The protestors strongly expressed that the candidates should be encouraged to express themselves in any Indian language, along with a qualifying level examination of English language. Since independence, efforts were being made to give civil services the status of the representative service, which resulted in the current situation where candidates belonging to poorer and deprived classes, too, were able to participate in the civil services.
After many parties had objected the new rules that made English mandatory and made it tougher for students to answer the exam in regional languages. After a huge controversy, the Government has come in to a decision that for now, no changes shall be made to the UPSC Examinations This Year.
However, the issue had an end. The IAS exam aspirants shall breathe out with happiness now.
Before we are out of the conflict lets recall a few statements which brought students and states against UPSC's decision.
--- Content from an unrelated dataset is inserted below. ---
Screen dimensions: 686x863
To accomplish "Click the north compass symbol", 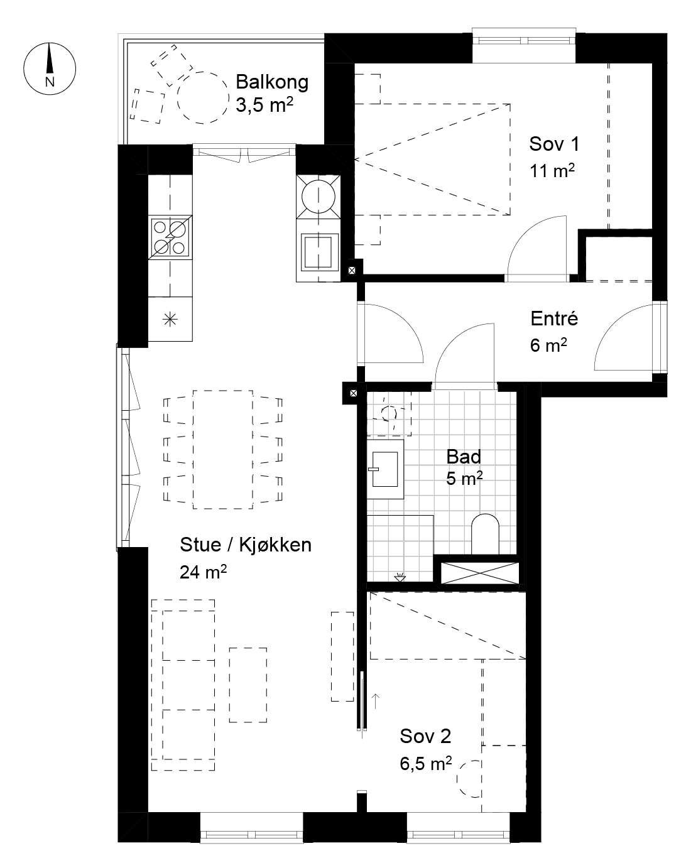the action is (49, 68).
Below are a few statements which said about the changes.
Starting this year, students who have cleared preliminary exams were to take a test of their English skills worth 100 marks. Their result in this test would count towards their overall score. Earlier, candidates who made the first cut would, in the second stage, give two exams - in a regional language and English. These scores would not count in their overall performance, but were intended to test their communication skills.
Further, students taking the 'mains' (those who've cleared the prelim stage) would no longer be allowed to take their exams in a regional language unless it was the main language of instruction in the school they graduated from. Currently, many aspirants who may come from 'English-medium' schools prefer to take the exams in a regional language they are more comfortable with.
The new rules dictated that unless there are at least 25 candidates opting for a particular language, students would have to answer exams in either English or Hindi, which most states say is discriminatory and unfair.
The changes had been attacked by the chief ministers of Gujarat, Madhya Pradesh and Tamil Nadu - Narendra Modi, Shivraj Singh Chouhan and J Jayalalitha. They had written to the Prime Minister, asking him to reverse the decision. In Maharashtra, the Shiv Sena had threatened to disrupt the Commission's exams in the state if its demand to include Marathi in the syllabus was not met.
Finally the issue was raised in the Parliament today. Well, the decision was very clear that there shall be no changes in UPSC IAS examination this year. But still, what about the next upcoming years. Is it a toughest time coming up for future applicants.